Minister finansów Litwy: Nie opóźnimy przyjęcia euro

Litwa nie zamierza odkładać przystąpienia do strefy euro, pomimo kłopotów, z jakimi borykają się obecnie niektóre kraje wspólnej waluty - zapewnił litewski minister finansów Rimantas Szadzius. Jego kraj chce przyjąć euro w 2015 r.

Minister finansów Litwy: Nie opóźnimy przyjęcia euro
Źródło zdjęć: © Jupiterimages

04.07.2013 | aktual.: 04.07.2013 13:57

Na spotkaniu z grupą unijnymi dziennikarzami w Wilnie z okazji rozpoczęcia litewskiego przewodnictwa w UE Szadzius wskazał, że Litwa nie chce być gorsza od swoich bałtyckich sąsiadów; w strefie euro jest już Estonia, a na początku przyszłego roku wstąpi do niej Łotwa.

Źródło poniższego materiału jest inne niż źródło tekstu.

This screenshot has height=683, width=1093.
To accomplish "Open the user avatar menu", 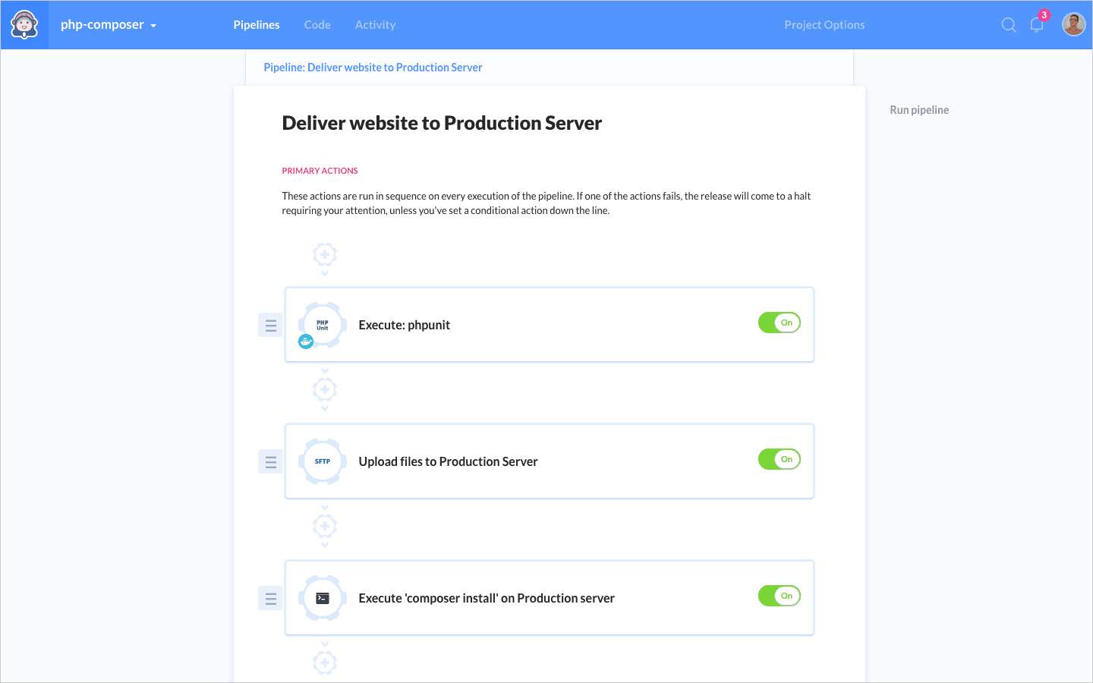I will coord(1073,24).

- Gdybyśmy pozostali wyspą bez euro w regionie państw bałtyckich, byłby to cios dla naszej gospodarki - ocenił Szadzius. - Inwestorzy wybieraliby Estonię i Łotwę, omijając nas.

Według Szadziusa "w rzeczywistości Litwa już przyjęła euro", bo od 2002 roku waluta tego kraju, lit, jest związana z europejską walutą.

Minister zapewniał, że kryzys zadłużenia, aktualne reformy strefy euro, zmierzające do pogłębienia integracji i wzmocnienia dyscypliny finansów publicznych nie zniechęcają litewskich władz do planów związanych z przyjęciem wspólnej waluty.

- Nam nie chodzi o to, by spełniać jakieś magiczne kryteria, wyznaczone przez KE, ale raczej o to, by mieć zdrową gospodarkę, która pobudzi wewnętrzny potencjał i przyniesie korzyści ludziom - dodał. Według przytoczonych przez ministra danych przyjęcie euro popiera 41 proc. mieszkańców Litwy.

Zdaniem Szadziusa "byłoby dziwne, gdyby w eurolandzie nie było żadnych problemów, bo to dość nowatorskie przedsięwzięcie". - Nie zgodziłbym się z tezą, że strefa euro nie jest zdolna poradzić sobie z kryzysami. Są problemy w pewnych krajach, ale połączenie wysiłków to najlepsza metoda, by je rozwiązać - ocenił.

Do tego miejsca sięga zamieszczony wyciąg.